Aliás, na última semana, não tivesse o presidente da República sancionado a Lei 13.840, de 5/6/2019, impondo veto nas alterações que introduzia no parágrafo 4º do artigo 33 da Lei 11.343, de 23/8/2006, teríamos outro exemplo para citar, pois, dentre as novidades, seria causa de redução de pena nos crimes definidos na cabeça desse dispositivo as circunstâncias do fato e a quantidade de droga apreendida demonstrarem o menor potencial lesivo da conduta.

Esse texto normativo, caso aprovado, deixaria para o Judiciário a tarefa de definir, sem qualquer base empírica, quando a quantidade da droga apreendida demonstra “o menor potencial lesivo da conduta”[2], diversamente do que acontece em outros países, como, por exemplo, em Portugal, que, mediante a Lei 30, de 29/11/2000[3], considera delito de tráfico apenas quando o agente possui droga em total superior “a quantidade necessária para consumo médio individual durante o período de 10 dias”, o que levou a edição de regras regulamentares dos Ministérios da Justiça e da Saúde portugueses que ensejaram a fixação desses montantes decenais.

Evitando dizer mais do que o necessário, para provocar meditação e incentivar o diálogo[4], sobre a questão relativa à posse ou ter consigo pequena quantidade de droga, encerro destacando que o número de petecas — de trouxinhas, de pinos ou de qualquer outro nome que se queira dar às pequenas porções de droga — em si nada significa. Números são signos de quantidade. Usá-los como único critério para pressupor e generalizar qualidade é subjetivismo. É um expressivo exemplo de discricionariedade pura que, na interpretação/aplicação do Direito, tem sido oportuna e corretamente combatida por Lenio Streck.

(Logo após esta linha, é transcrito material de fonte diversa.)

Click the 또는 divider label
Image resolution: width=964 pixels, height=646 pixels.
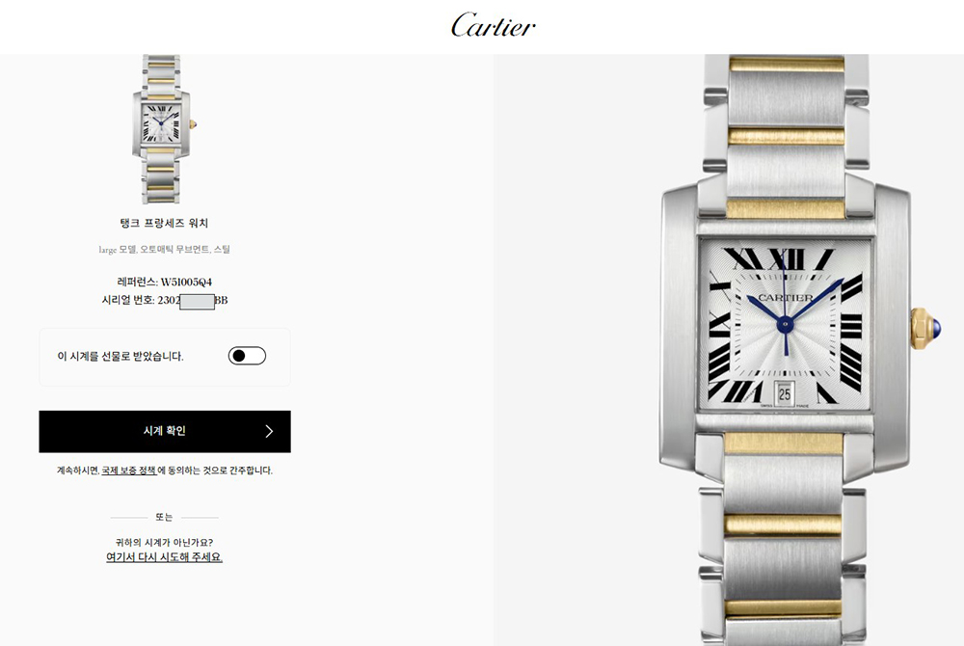[164, 517]
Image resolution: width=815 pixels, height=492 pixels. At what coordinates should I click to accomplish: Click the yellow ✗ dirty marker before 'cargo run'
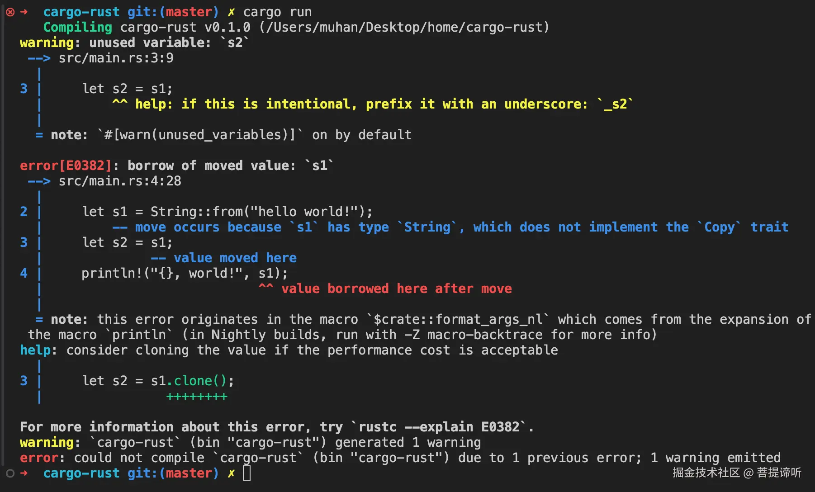231,12
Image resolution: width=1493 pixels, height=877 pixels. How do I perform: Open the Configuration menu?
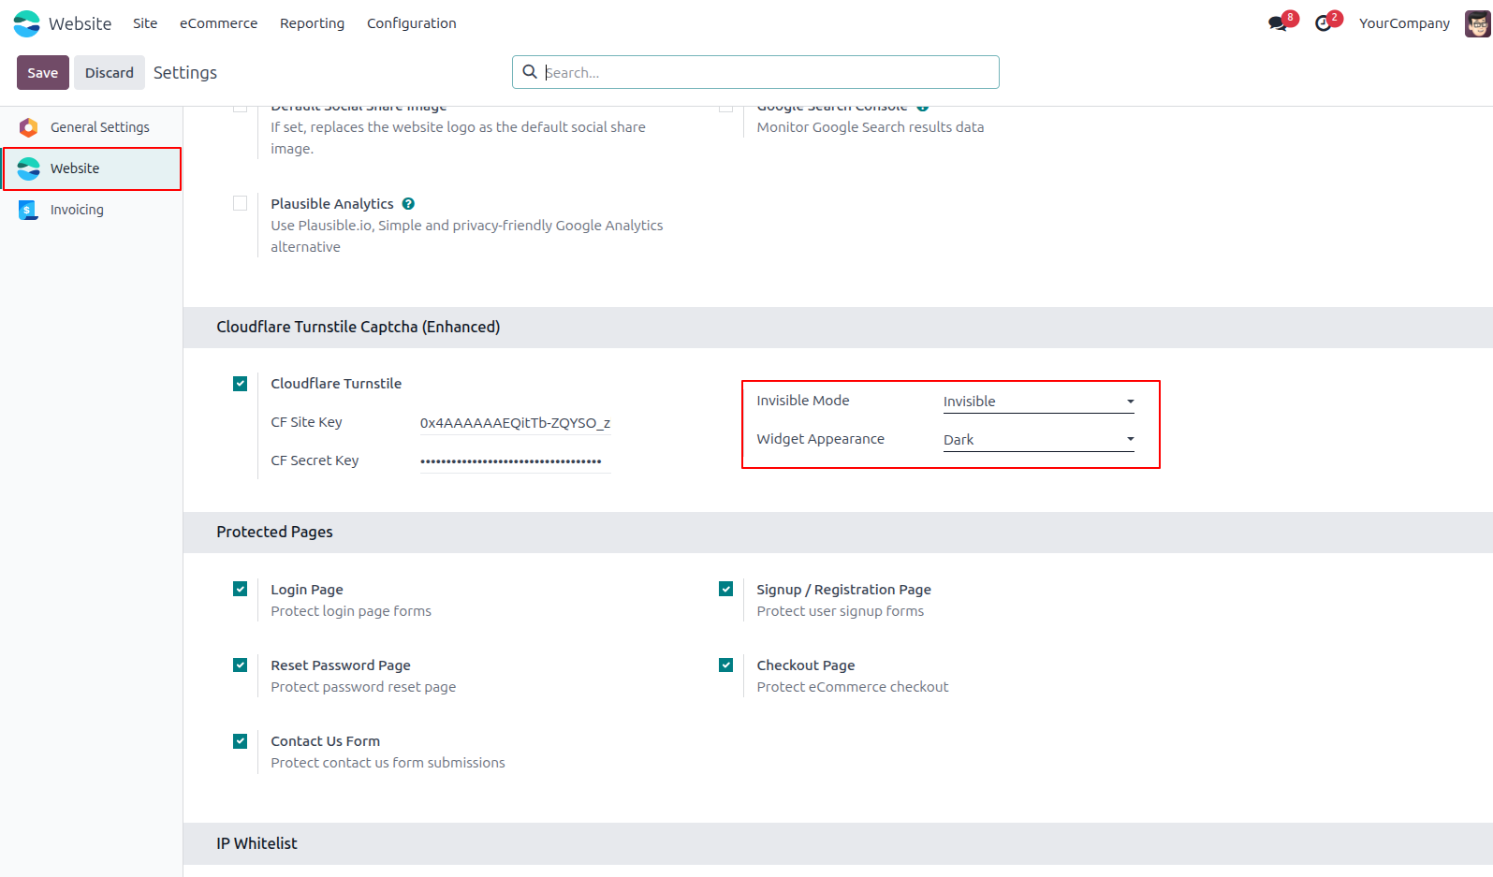412,23
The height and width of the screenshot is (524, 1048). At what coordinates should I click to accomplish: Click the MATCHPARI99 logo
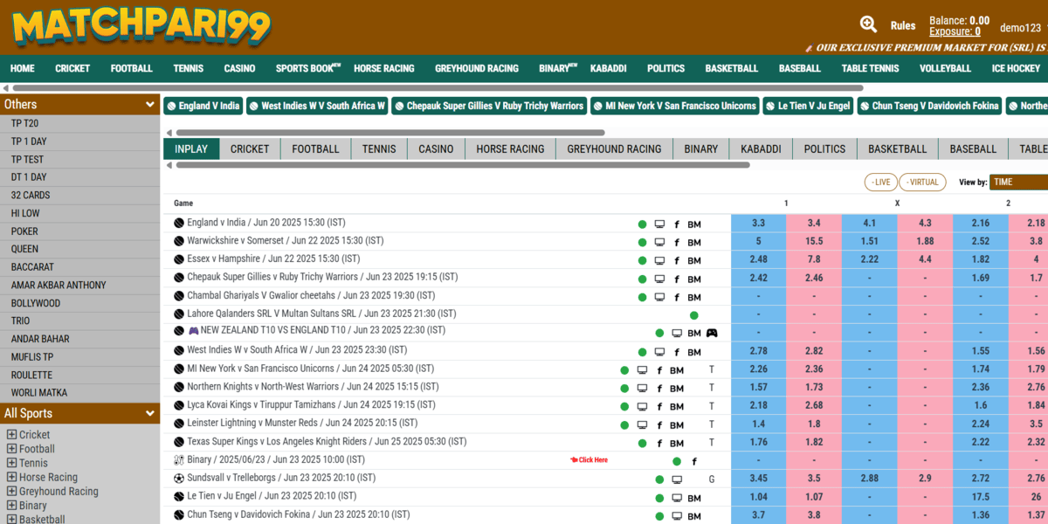point(141,28)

[1] Para quem não sabe, 1 kg de cocaína em pó, com 80% de pureza, custa entre R$ 30 mil e R$ 40 mil (a grama, pois, entre R$ 30 e R$ 40), e a pedra de oxi de 1 kg, de R$ 12 mil a R$ 18 mil, podendo chegar a muito mais dependendo do local e condições de entrega. Portanto, por aí se tem uma ideia do efeito multiplicador com as misturas para a ponta de consumo e dos valores que alcança.

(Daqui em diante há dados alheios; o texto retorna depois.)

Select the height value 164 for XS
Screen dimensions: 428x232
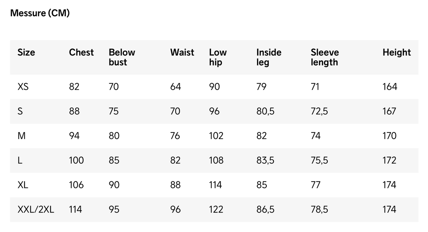tap(389, 87)
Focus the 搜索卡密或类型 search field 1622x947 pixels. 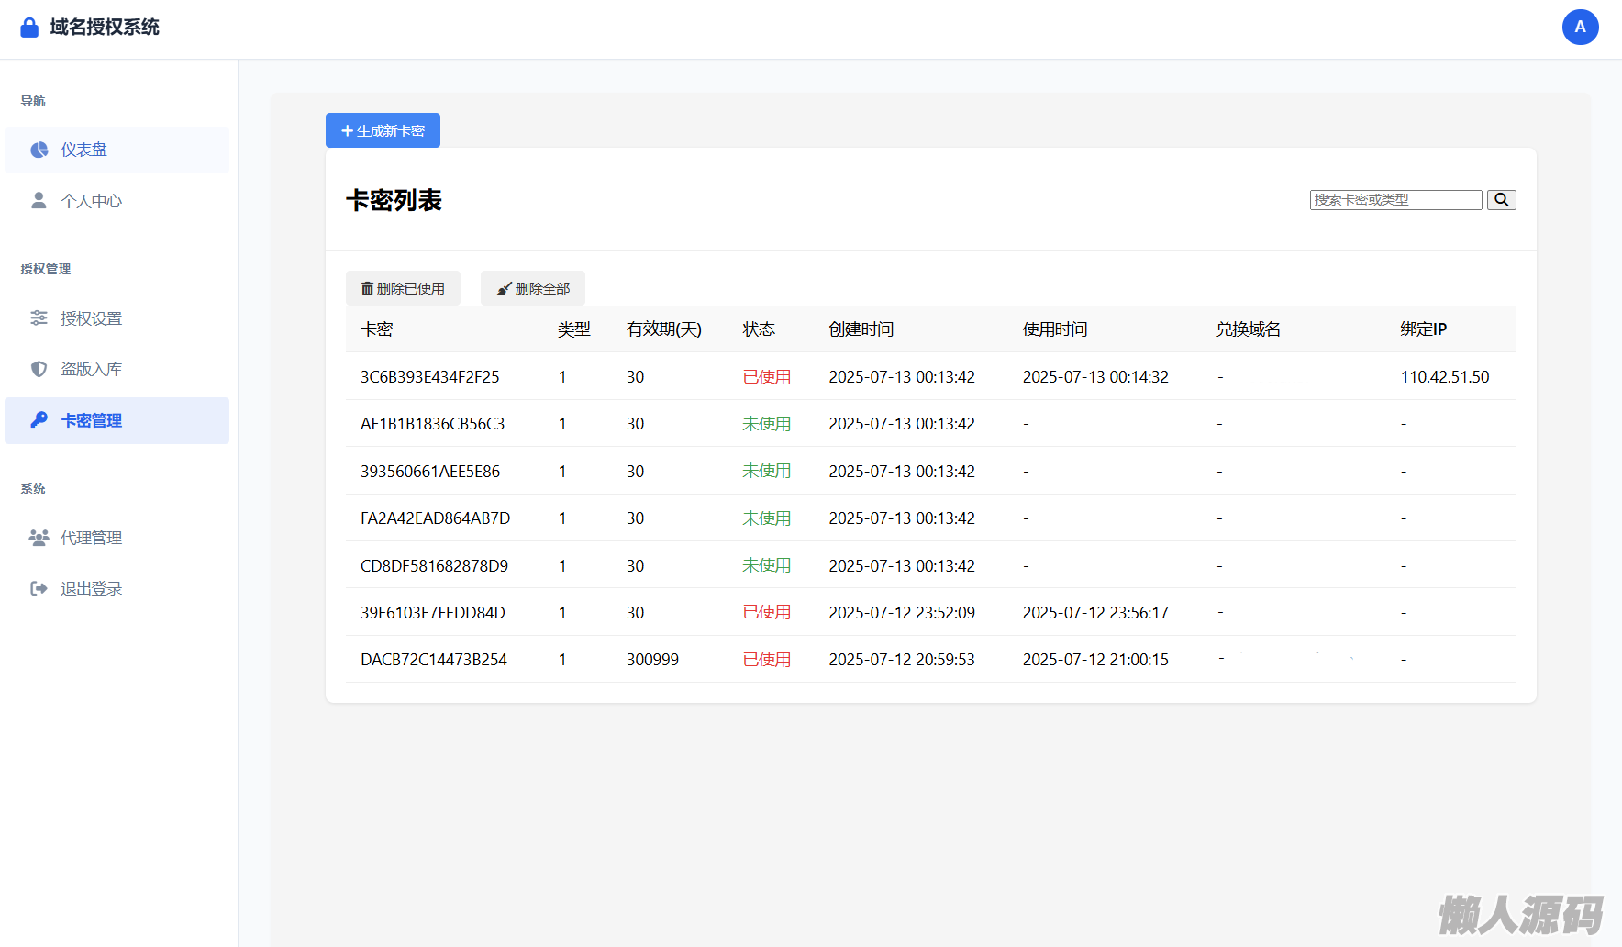(x=1394, y=200)
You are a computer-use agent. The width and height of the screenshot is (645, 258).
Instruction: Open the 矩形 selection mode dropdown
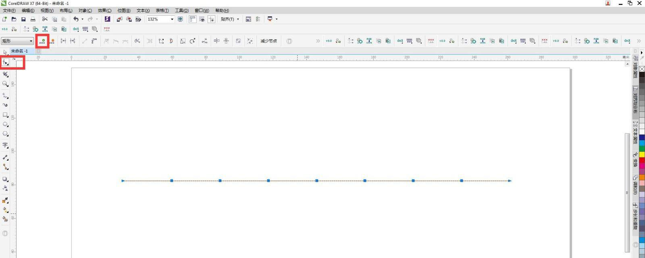[31, 41]
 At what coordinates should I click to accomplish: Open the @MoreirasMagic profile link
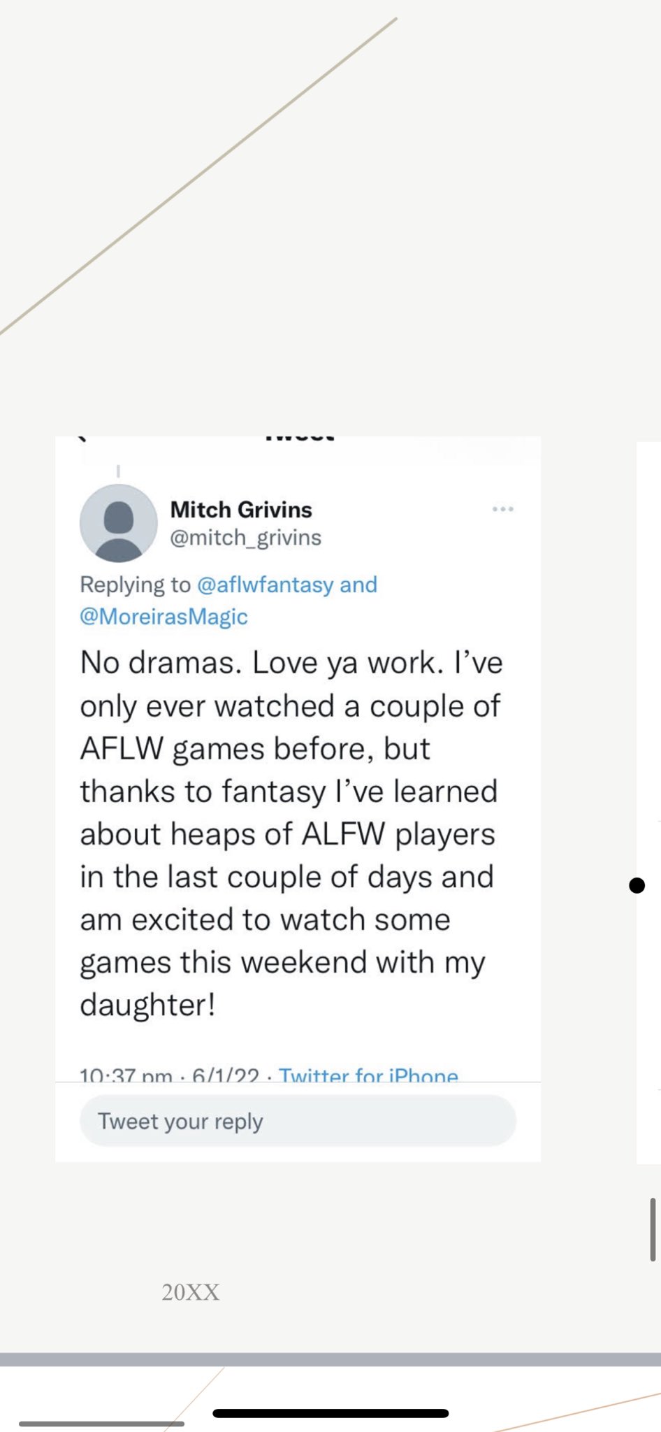[x=164, y=617]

[2] Note-se que nem associada à “circunstância do fato” — o que também indica forte exercício de subjetivismo arbitrário — esse critério aberto “quantidade da droga” não imporia alguma vinculação às futuras decisões judiciais.
[3] Lei 30, de 29/11/2000 – Define o regime jurídico aplicável ao consumo de estupefacientes e substâncias psicotrópicas, bem como a proteção sanitária e social das pessoas que consomem tais substâncias sem prescrição médica – artigo 2º, item 2.
[4] Ressalto aqui, para me proteger dos críticos de plantão e contra as percepções apressadas, que outro não é o objetivo deste artigo. Não se leia aqui o que nele não se contém nem se pense que esconde qualquer desejo de agravar as penas para o agente que vem a ser preso com pequena quantidade de droga ilícita, mas, sim, e tão somente, de oferecer subsídios para tratamento do assunto a sério.